*** Data supplied ***

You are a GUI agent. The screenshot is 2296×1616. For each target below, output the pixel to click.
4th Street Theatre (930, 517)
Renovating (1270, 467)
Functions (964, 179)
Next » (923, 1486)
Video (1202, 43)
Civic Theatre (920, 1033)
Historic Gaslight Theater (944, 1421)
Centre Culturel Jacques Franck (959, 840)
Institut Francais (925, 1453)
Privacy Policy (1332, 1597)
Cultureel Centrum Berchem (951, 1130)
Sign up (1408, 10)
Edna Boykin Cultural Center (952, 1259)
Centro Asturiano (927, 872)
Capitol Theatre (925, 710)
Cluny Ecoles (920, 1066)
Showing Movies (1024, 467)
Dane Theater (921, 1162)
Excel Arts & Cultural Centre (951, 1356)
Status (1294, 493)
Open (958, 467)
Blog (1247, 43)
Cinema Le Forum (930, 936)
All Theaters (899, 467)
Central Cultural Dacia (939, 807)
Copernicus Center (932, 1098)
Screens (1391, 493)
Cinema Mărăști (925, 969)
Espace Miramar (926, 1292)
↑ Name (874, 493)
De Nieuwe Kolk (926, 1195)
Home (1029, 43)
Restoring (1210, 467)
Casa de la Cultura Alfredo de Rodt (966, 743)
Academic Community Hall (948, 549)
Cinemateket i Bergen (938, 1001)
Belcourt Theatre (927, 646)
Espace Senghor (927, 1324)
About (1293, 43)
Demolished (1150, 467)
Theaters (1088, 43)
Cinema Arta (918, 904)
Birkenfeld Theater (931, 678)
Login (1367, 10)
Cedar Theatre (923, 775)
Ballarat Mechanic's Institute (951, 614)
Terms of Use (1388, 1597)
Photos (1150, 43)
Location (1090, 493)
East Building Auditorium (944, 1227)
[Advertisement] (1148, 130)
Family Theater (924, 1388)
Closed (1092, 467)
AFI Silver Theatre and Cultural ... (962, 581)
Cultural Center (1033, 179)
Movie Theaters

*** End of Data supplied ***

Task instructions:
In the listing above, find the line with "4th Street Theatre (930, 517)" and the line with "Home (1029, 43)"; output exactly those lines and all lines between them.

Response box:
4th Street Theatre (930, 517)
Renovating (1270, 467)
Functions (964, 179)
Next » (923, 1486)
Video (1202, 43)
Civic Theatre (920, 1033)
Historic Gaslight Theater (944, 1421)
Centre Culturel Jacques Franck (959, 840)
Institut Francais (925, 1453)
Privacy Policy (1332, 1597)
Cultureel Centrum Berchem (951, 1130)
Sign up (1408, 10)
Edna Boykin Cultural Center (952, 1259)
Centro Asturiano (927, 872)
Capitol Theatre (925, 710)
Cluny Ecoles (920, 1066)
Showing Movies (1024, 467)
Dane Theater (921, 1162)
Excel Arts & Cultural Centre (951, 1356)
Status (1294, 493)
Open (958, 467)
Blog (1247, 43)
Cinema Le Forum (930, 936)
All Theaters (899, 467)
Central Cultural Dacia (939, 807)
Copernicus Center (932, 1098)
Screens (1391, 493)
Cinema Mărăști (925, 969)
Espace Miramar (926, 1292)
↑ Name (874, 493)
De Nieuwe Kolk (926, 1195)
Home (1029, 43)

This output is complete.